I am trying port the following code constructs to run on the GPU and nvcc is dying with internal errors
Here is the relevent code fragment from my hacked up version of x264 codec’s pixel.c
#define PIXEL_SAD_C( name, lx, ly ) \ DEVICE int name( uint8_t *pix1, int i_stride_pix1, \ uint8_t *pix2, int i_stride_pix2 ) \ { \ int i_sum = 0; \ int x, y; \ for( y = 0; y < ly; y++ ) \ { \ for( x = 0; x < lx; x++ ) \ { \ i_sum += abs( pix1[x] - pix2[x] ); \ } \ pix1 += i_stride_pix1; \ pix2 += i_stride_pix2; \ } \ return i_sum; \ } PIXEL_SAD_C( pixel_sad_16x16, 16, 16 ) PIXEL_SAD_C( pixel_sad_16x8, 16, 8 ) PIXEL_SAD_C( pixel_sad_8x16, 8, 16 ) PIXEL_SAD_C( pixel_sad_8x8, 8, 8 ) PIXEL_SAD_C( pixel_sad_8x4, 8, 4 ) PIXEL_SAD_C( pixel_sad_4x8, 4, 8 ) PIXEL_SAD_C( pixel_sad_4x4, 4, 4 ) PIXEL_SAD_C( pixel_sad_4x2, 4, 2 ) PIXEL_SAD_C( pixel_sad_2x4, 2, 4 ) PIXEL_SAD_C( pixel_sad_2x2, 2, 2 ) typedef int (*x264_pixel_cmp_t) ( uint8_t *, int, uint8_t *, int ); DEVICE x264_pixel_cmp_t pixel_sad[10] = { pixel_sad_16x16, pixel_sad_16x8, pixel_sad_8x8, pixel_sad_8x8, pixel_sad_8x4, pixel_sad_4x8, pixel_sad_4x4, pixel_sad_4x2, pixel_sad_2x4, pixel_sad_2x2 }; And later on I call it like this
results[ tid ]= pixel_sad[i_pixel]( x_pixels, FENC_STRIDE, y_pixels + __umul24( mb_y, i_stride) + mb_x, i_stride) + p_cost_mvx[mb_x<<2] + p_cost_mvy[mb_y<<2]; So is this an illegal code construct?
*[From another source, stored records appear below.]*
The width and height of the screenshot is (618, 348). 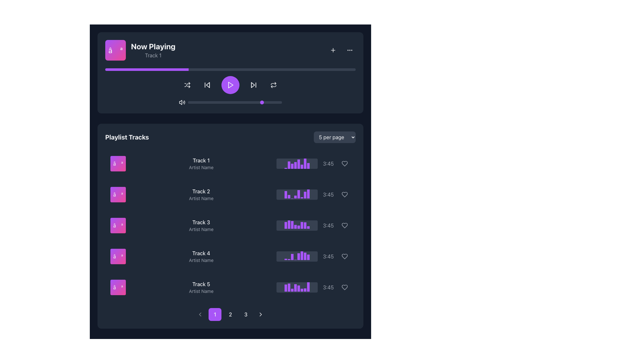 I want to click on the fourth bar in the histogram representing a value for Track 2 in the Playlist Tracks section, so click(x=295, y=196).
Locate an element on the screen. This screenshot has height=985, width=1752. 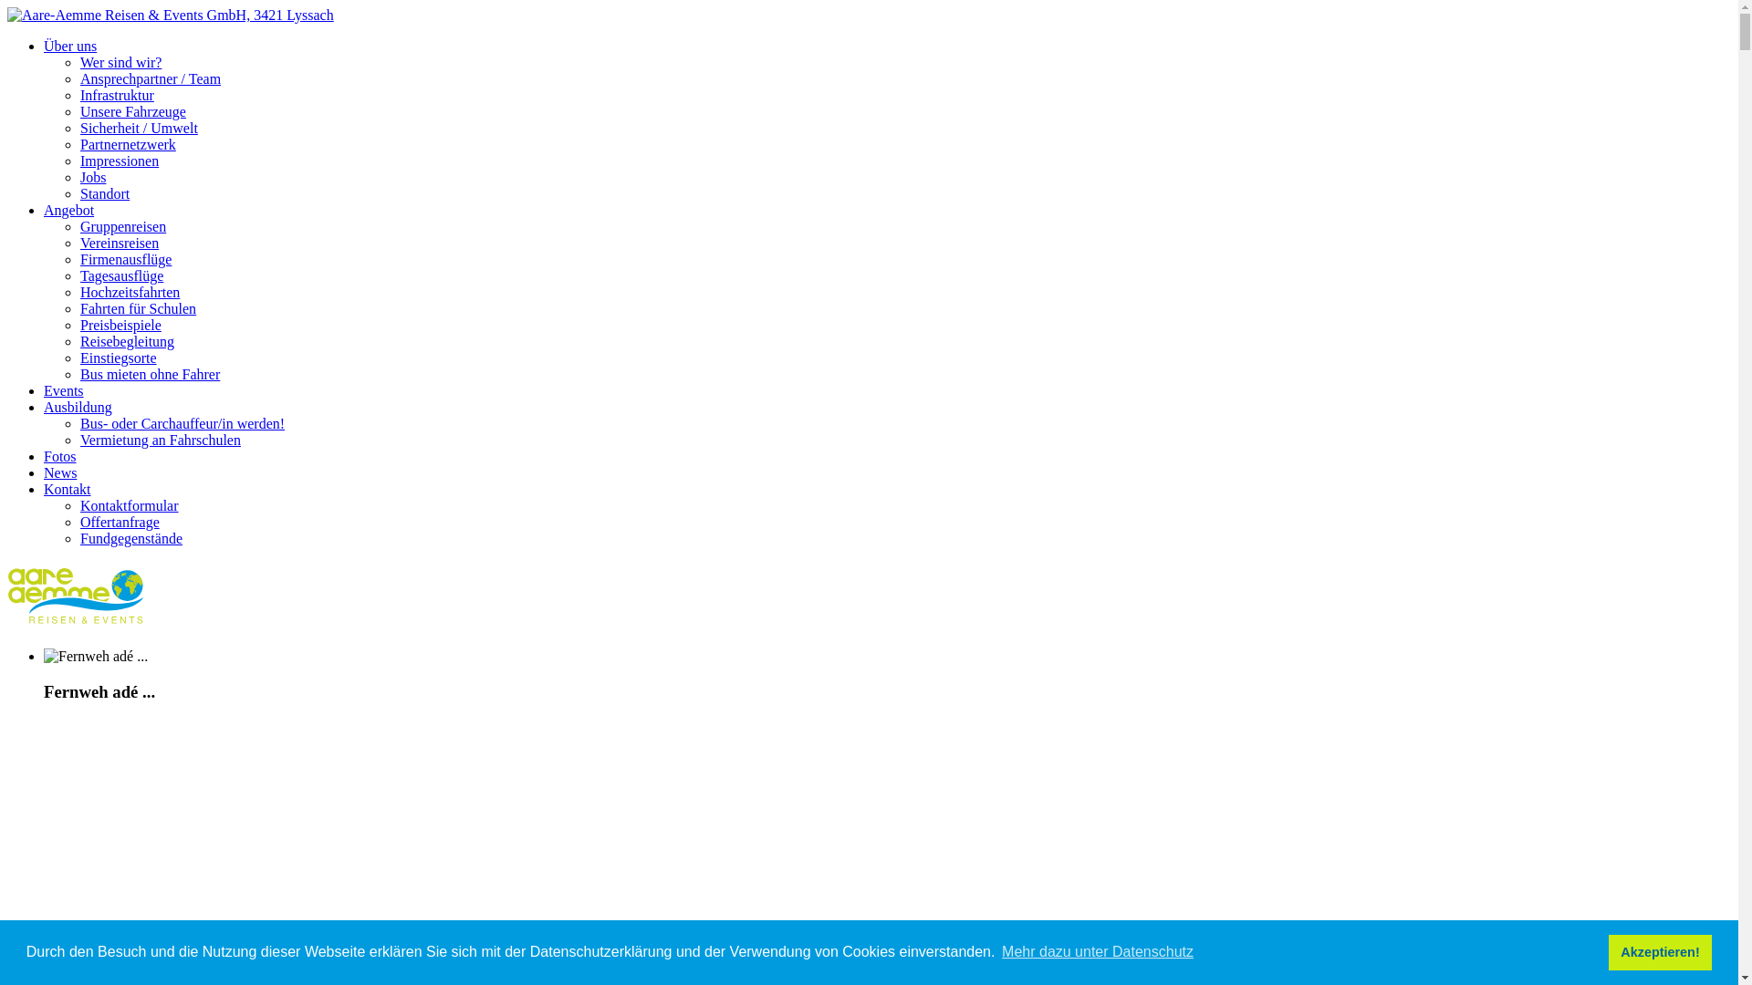
'Fotos' is located at coordinates (60, 455).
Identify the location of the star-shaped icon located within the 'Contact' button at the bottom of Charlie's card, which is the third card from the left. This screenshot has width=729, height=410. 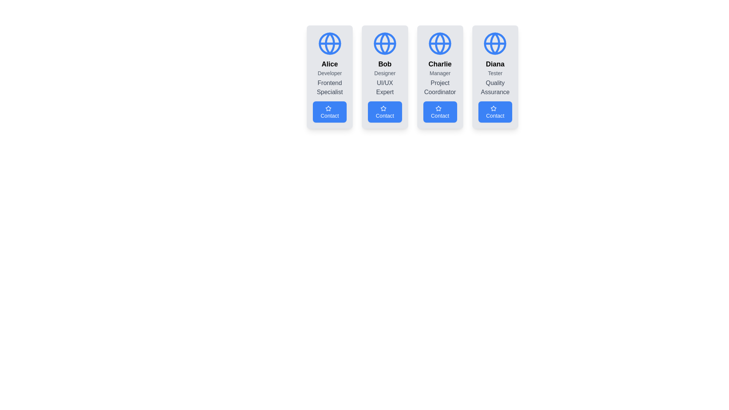
(438, 109).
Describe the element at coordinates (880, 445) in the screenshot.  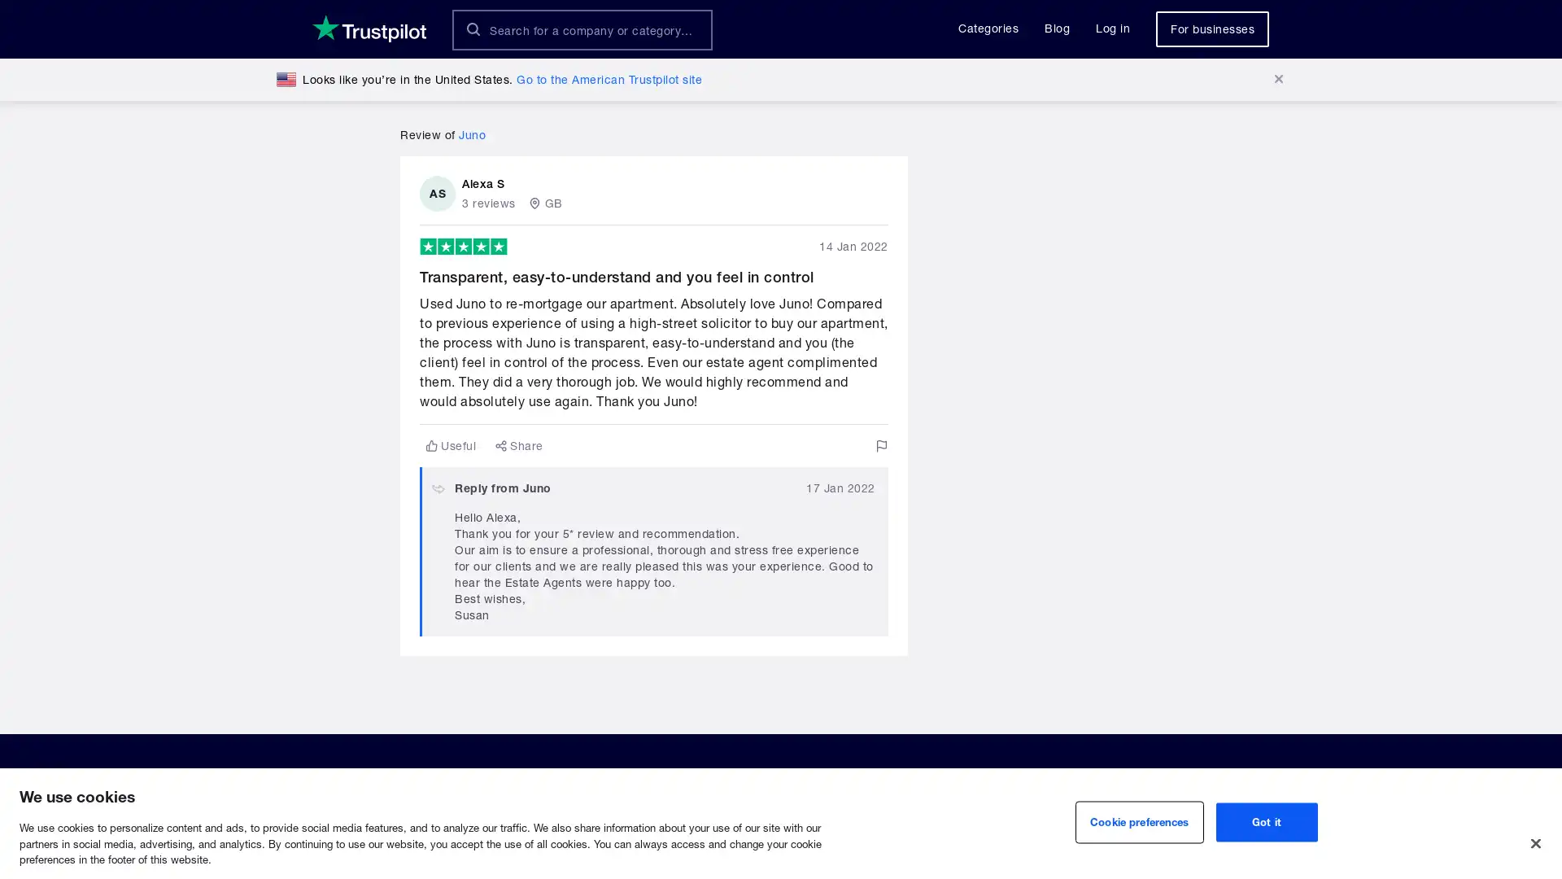
I see `Flag this review` at that location.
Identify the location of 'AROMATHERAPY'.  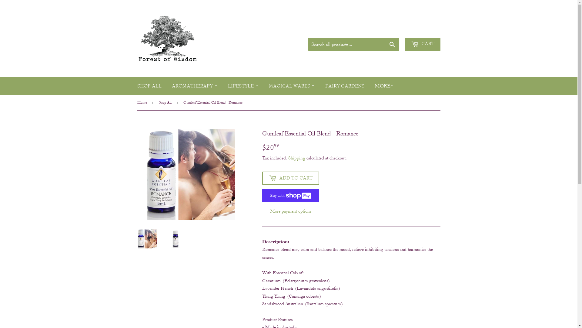
(195, 86).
I tried to declare the expanded functions in the macro as device (define DEVICE device) as they are only called on the GPU in this context. There are no device function restrictions that obviously apply to this except maybe the restriction that _device functions cannot have their pointers taken.
I know I can expand the macro by hand and declare the functions individually but this way is more maintainable and expanding the macro won’t get around issues with pointers to device function (if that is the problem).
Suggestions?
Spencer